After a quality improvement benchmarking study, the practice was able to reduce its false-positive rates on nuclear studies to less than 15%. For that study, the practice took the results from its own in-house nuclear department and the catheterization results from its outpatient laboratory and compared them to nuclear studies done in the hospital and read by the CVA staff, and nuclear studies done elsewhere on patients referred to the catheterization lab.
The study showed that the group’s practice rate was good, compared to those of other nuclear studies. However, the physicians wanted to improve even more. They decided to add another step to the nuclear protocol, which involves doing another image. As a result, the false-positive rate dropped and now is below 15% compared to 35% in tests done elsewhere.
"By reducing the number of false positives, we reduced the number of catheterization we do. It doesn’t help the bottom line, but it is the right way to be doing things," he says.

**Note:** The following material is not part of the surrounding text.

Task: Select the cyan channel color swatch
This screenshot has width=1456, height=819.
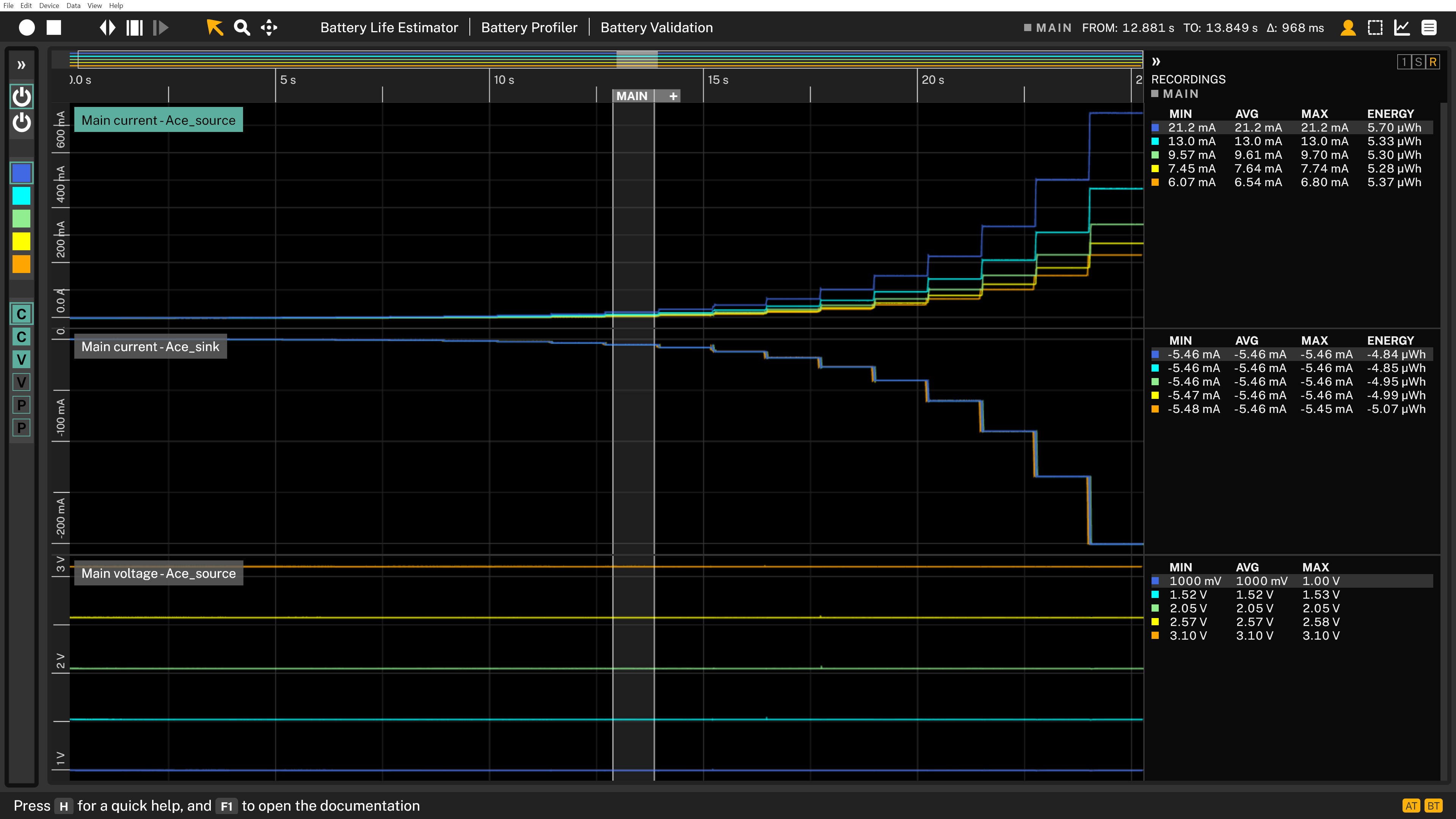Action: 22,196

"The most important thing in a benchmarking project is just looking at the data and asking why they’re the way they are," says Sandra McGraw, MBA, chief executive officer of The Health Care Group, a Plymouth Meeting, PA, consulting firm.
After you examine your data, come up with a plan for improving your performance, then benchmark against yourself to see if the changes you are making are working.
For instance, if you have a 10% no-show rate, you might want to consider reminder calls or post cards. In a year, look at the data again and see if the rate has dropped.